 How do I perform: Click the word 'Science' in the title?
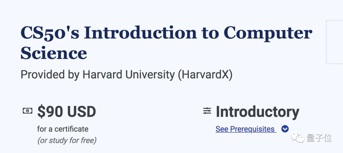point(54,53)
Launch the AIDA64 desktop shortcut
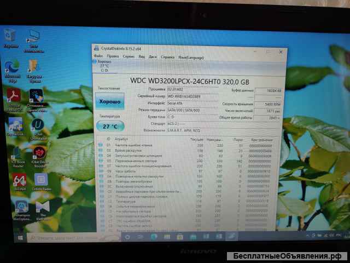This screenshot has width=350, height=263. [19, 181]
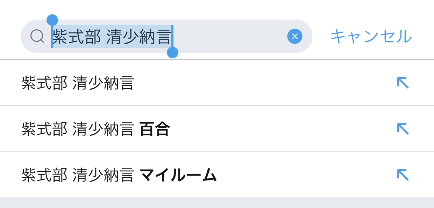
Task: Click the bottom-right text selection handle
Action: (x=172, y=52)
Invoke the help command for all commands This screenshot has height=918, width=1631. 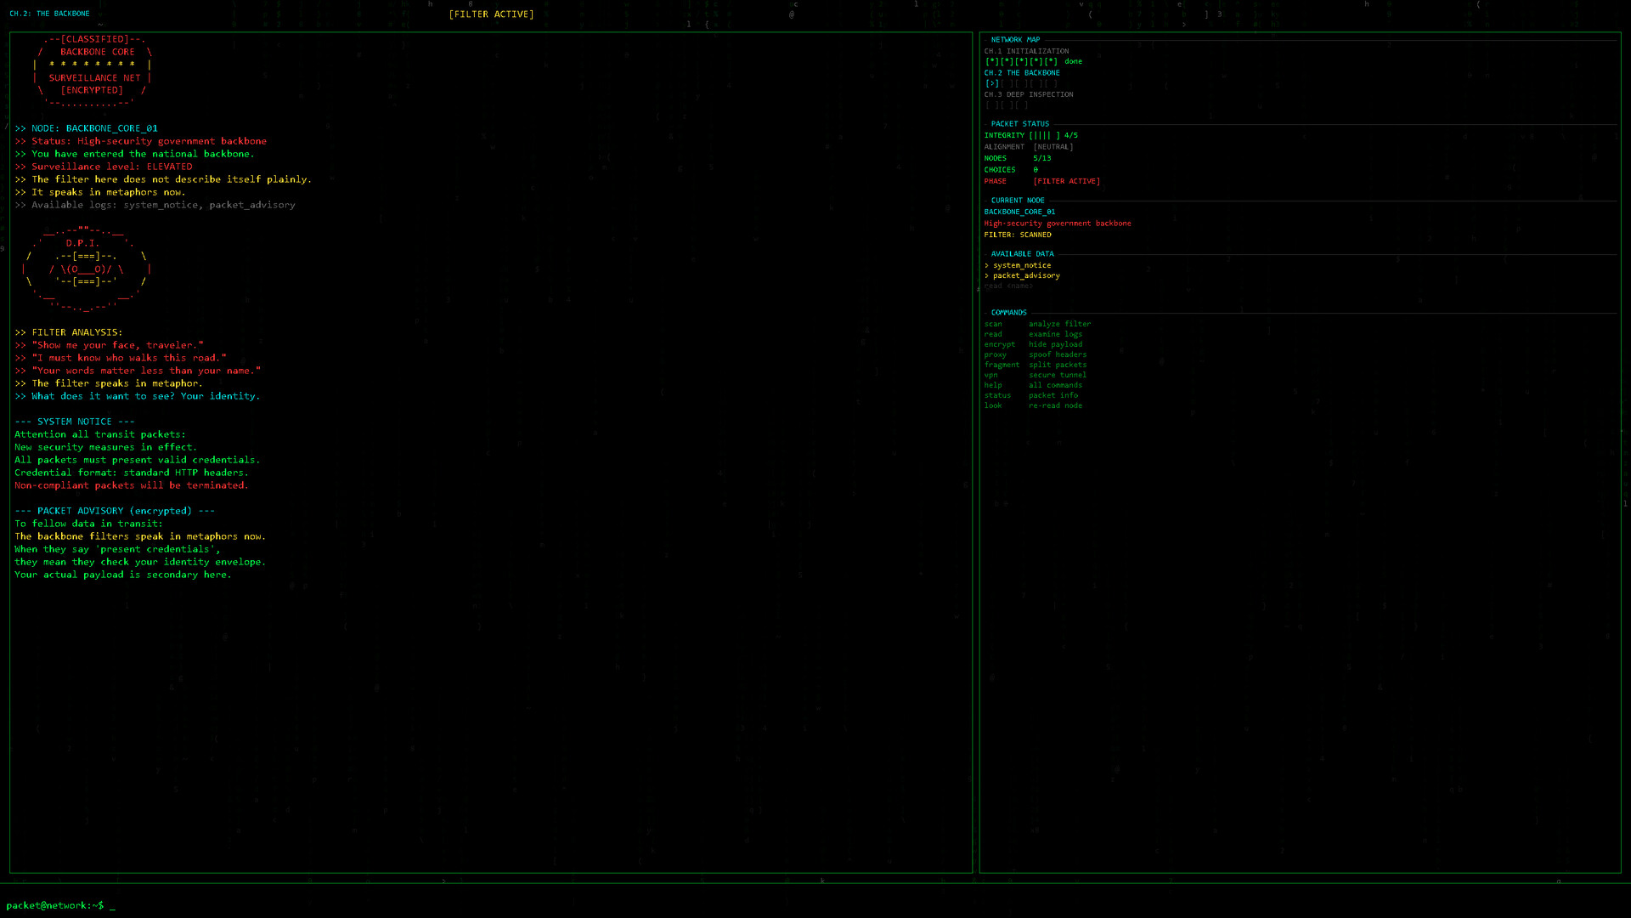992,384
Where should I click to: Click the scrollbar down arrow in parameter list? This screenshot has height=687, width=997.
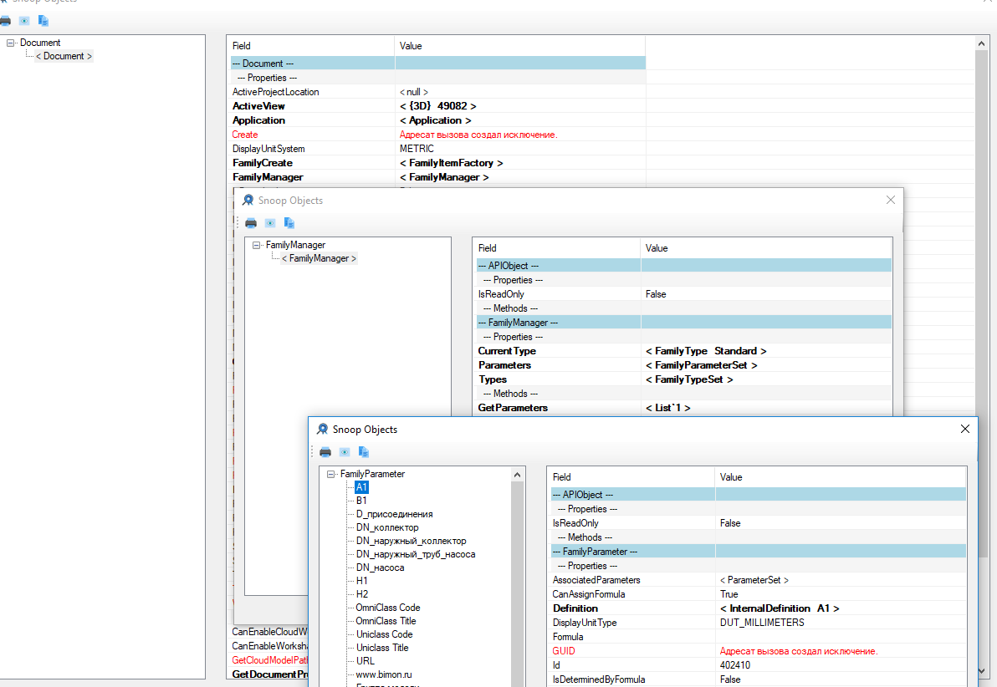tap(517, 682)
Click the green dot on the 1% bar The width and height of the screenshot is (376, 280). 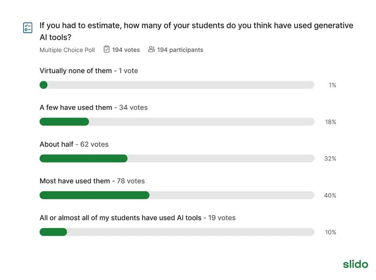tap(44, 85)

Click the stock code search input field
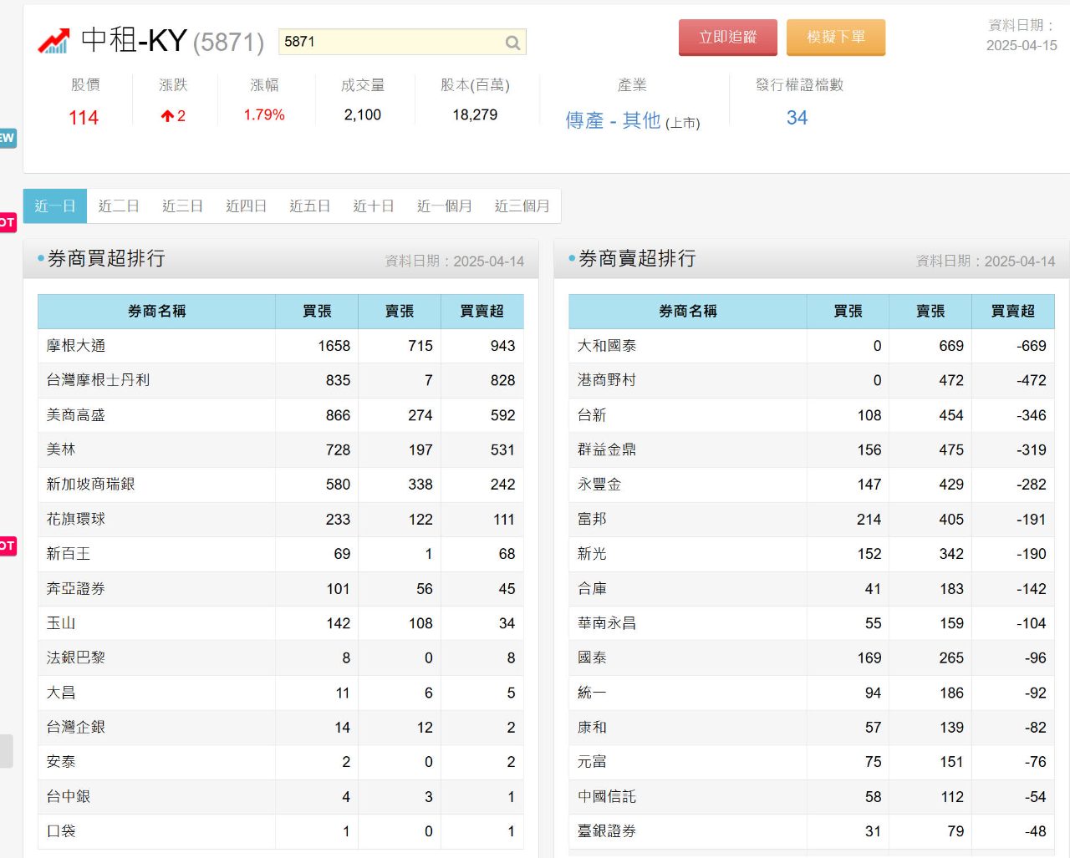pyautogui.click(x=393, y=42)
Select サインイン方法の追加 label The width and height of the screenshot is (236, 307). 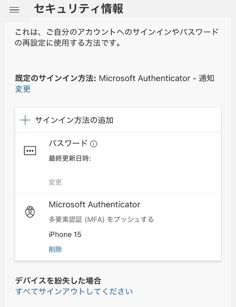[x=74, y=120]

▶ [TASK STATEMENT] Transcribe the records from their first line through the line that contains "Action: (x=172, y=52)", including both of those lines. Leave out the pictures.

▶ [REPLY TO THE TASK]
 How do I perform: Click the word 'Science' in the title?
point(54,53)
Launch the AIDA64 desktop shortcut
This screenshot has width=350, height=263. [19, 181]
Task: Click the bottom-right text selection handle
Action: (x=172, y=52)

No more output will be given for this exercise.